Trump’s Iran pledge sparks Bitcoin short squeeze

Trump’s May 20 pledge to end the Iran war wiped out about $185 million in crypto shorts and sparked an initial Bitcoin short squeeze as heavy short leverage sits above price.

Donald Trump’s May 20 pledge to end the Iran war triggered an initial liquidation cascade in crypto, wiping out roughly $184.59 million in short positions over 24 hours and producing upward pressure on Bitcoin. Bitcoin traded near $77,808 inside a falling channel that has held since May 6.

The price structure has been descending since May 6. An attempted break below the channel on May 18 saw immediate buying and a 2.82% rebound. Eight-hour candles show declining trading volume as price approaches the channel’s upper edge.

Most of the May 20 liquidations occurred in Bitcoin-USDT perpetual contracts. Data for that 24-hour period show the largest share of wiped positions concentrated in perpetual futures.

Joao Wedson, CEO of Alphractal, mapped roughly $9.35 billion in potential short liquidations stacked above the current price and about $12.73 billion in potential long liquidations below. Binance seven-day perpetual data show cumulative short liquidation leverage of about $2.16 billion versus $1.28 billion in long liquidation leverage, with short exposure about 1.7 times the long and clustered mostly above the market.

A price tick higher forces some short positions to close, which raises bids and can trigger further forced buying across leveraged perpetual contracts. That process can amplify upward moves quickly because leverage is concentrated in derivatives rather than spot markets.

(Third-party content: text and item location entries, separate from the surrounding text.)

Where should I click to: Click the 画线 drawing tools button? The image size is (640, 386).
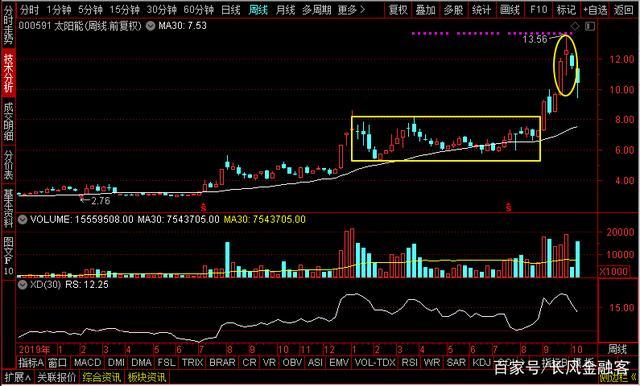point(510,9)
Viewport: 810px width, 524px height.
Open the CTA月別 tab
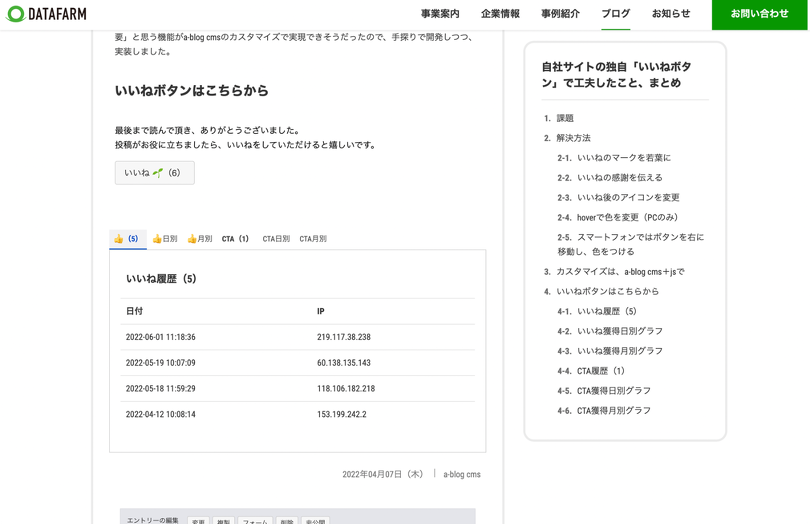(313, 239)
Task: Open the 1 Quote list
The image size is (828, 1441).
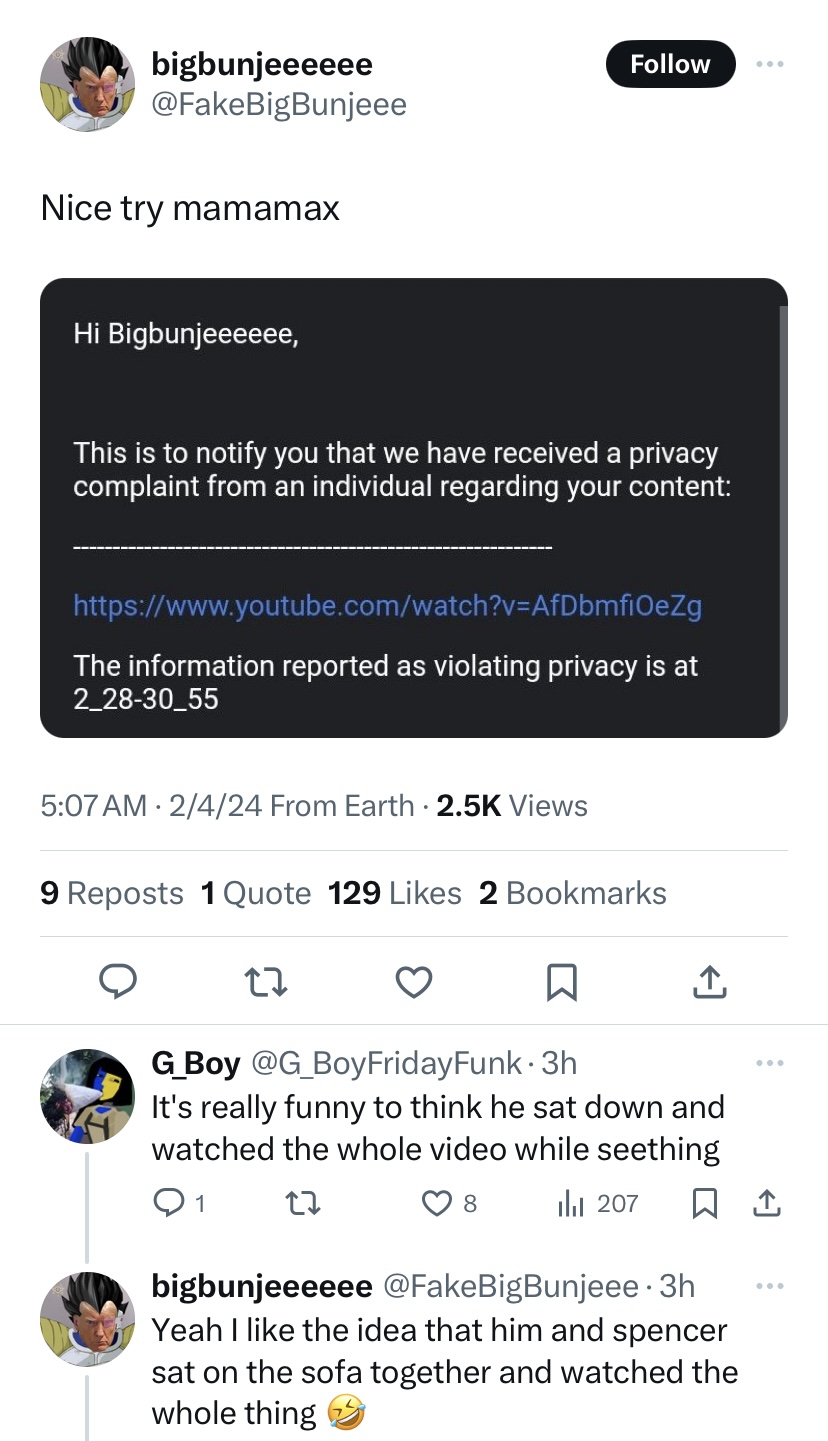Action: coord(256,893)

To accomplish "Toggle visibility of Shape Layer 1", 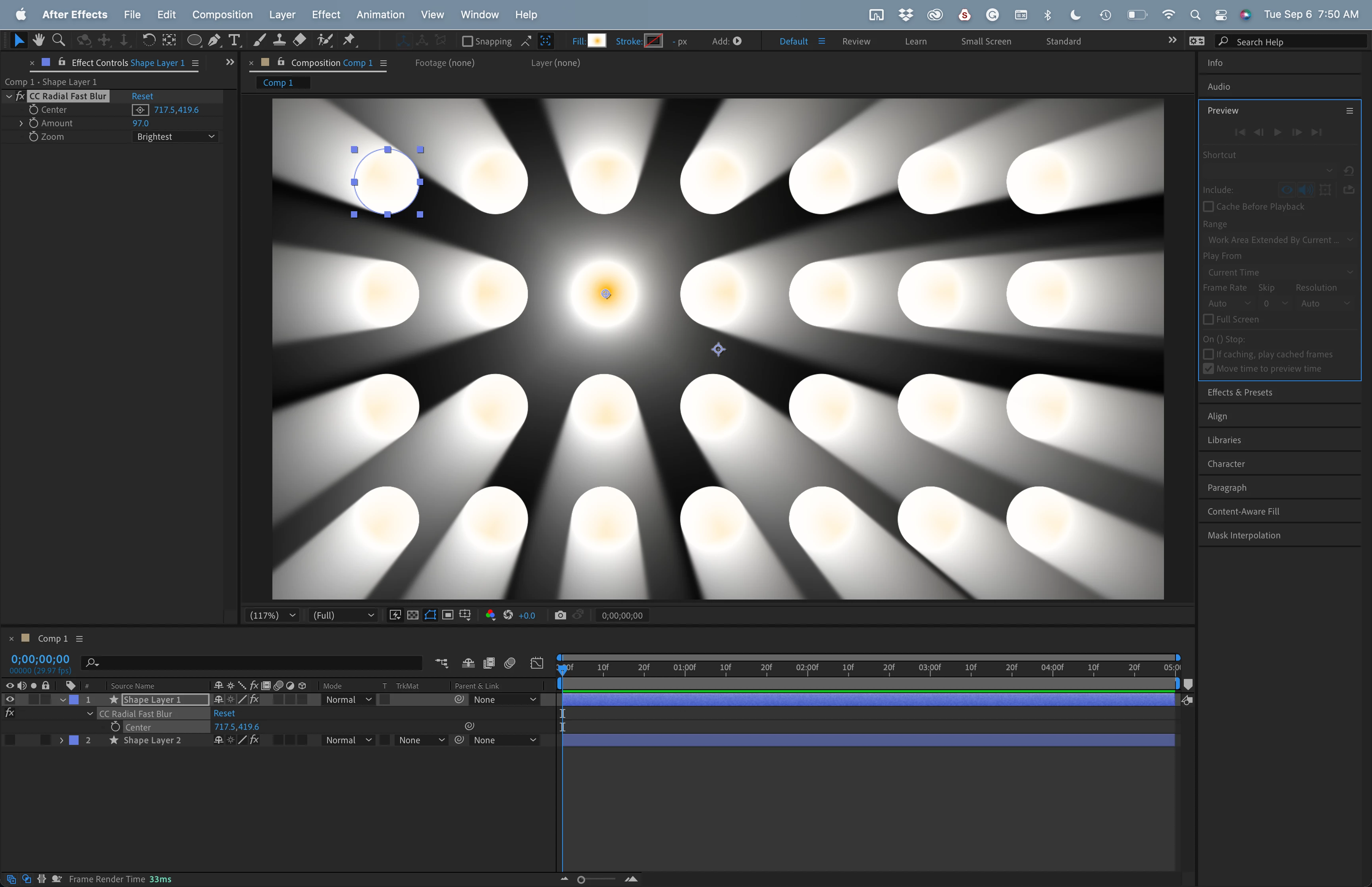I will click(10, 699).
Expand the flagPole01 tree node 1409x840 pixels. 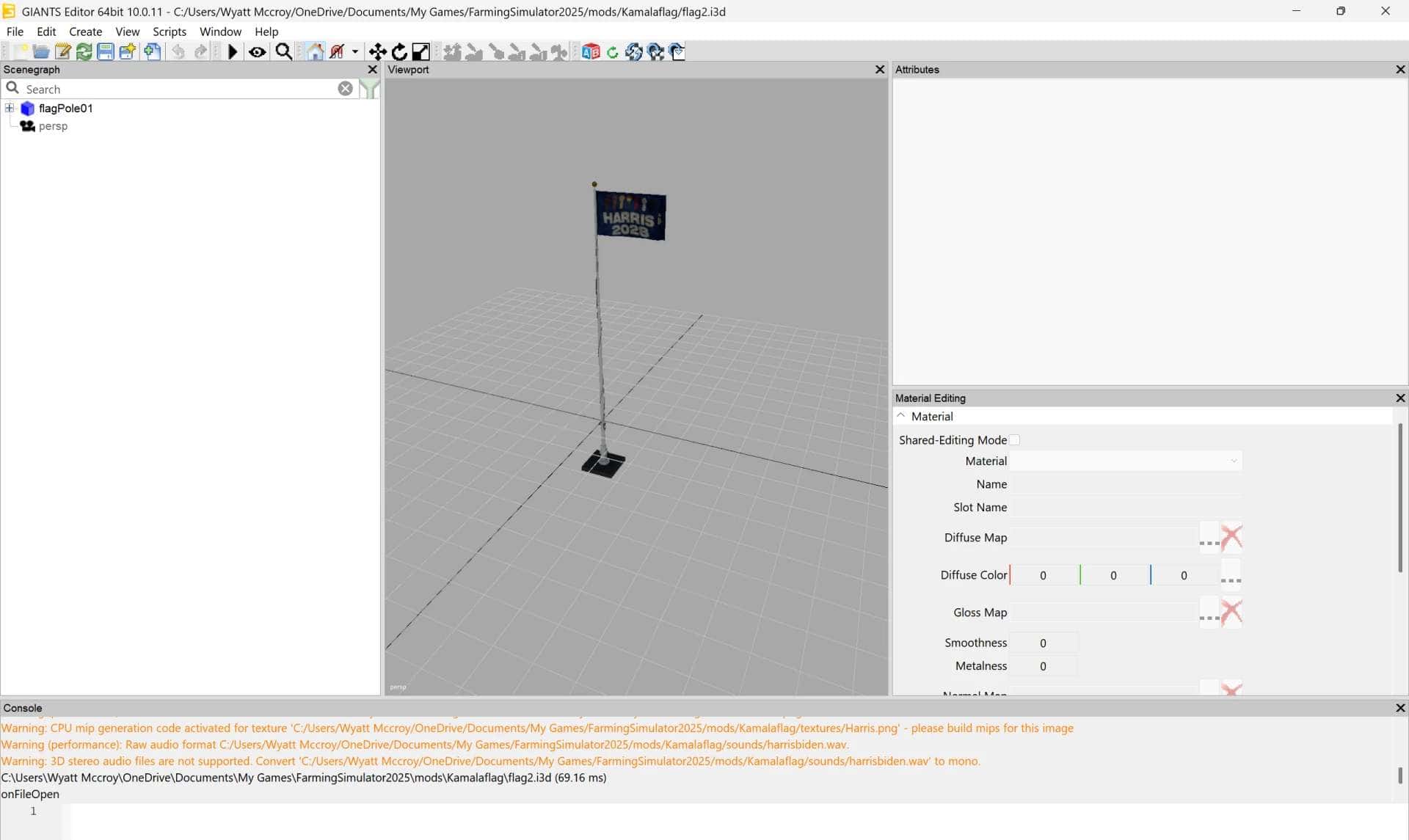click(x=10, y=108)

On-chain data show long-term holders adding to supply. Glassnode’s Hodler Net Position Change rose from a net addition of 22,365 BTC on May 4 to 29,782 BTC by May 20, a 33.2% increase over a little more than two weeks.

Key technical levels point to where a broader liquidation cascade could begin. Bitcoin sits just above the 100-period exponential moving average at $77,685. Immediate resistance appears at the 20-period EMA of $77,911 and the 50-period EMA at $78,529. A clean push above the 50-period EMA opens a path to the falling channel’s upper trendline, near the 0.618 Fibonacci level at $80,889, about 4% above the current price. A breach of $80,889 would expose a concentrated short cluster between roughly $83,109 and $84,131 and a target near $83,914. On the downside, support rests near the 0.236 Fibonacci level at $77,864 and the channel low at $75,995; a break below $75,995 would put the 200-period EMA at $76,327 into focus.

In a May 20 post, Trump wrote: “We’re going to end that war very quickly. They want to make a deal so badly. They’re tired of this.” Lower oil prices, if they occur after an agreement, typically feed into lower headline inflation and then influence central bank policy, but those effects generally take days to weeks to appear in bond yields, equities and currency markets.

Market participants note that a breakout from the falling channel requires confirming volume. The current advance on declining eight-hour volume raises the possibility an attempted breakout could fail without sustained buying. The stacked short leverage above and accumulation by long-term holders below set the technical map for where forced liquidations could accelerate price moves.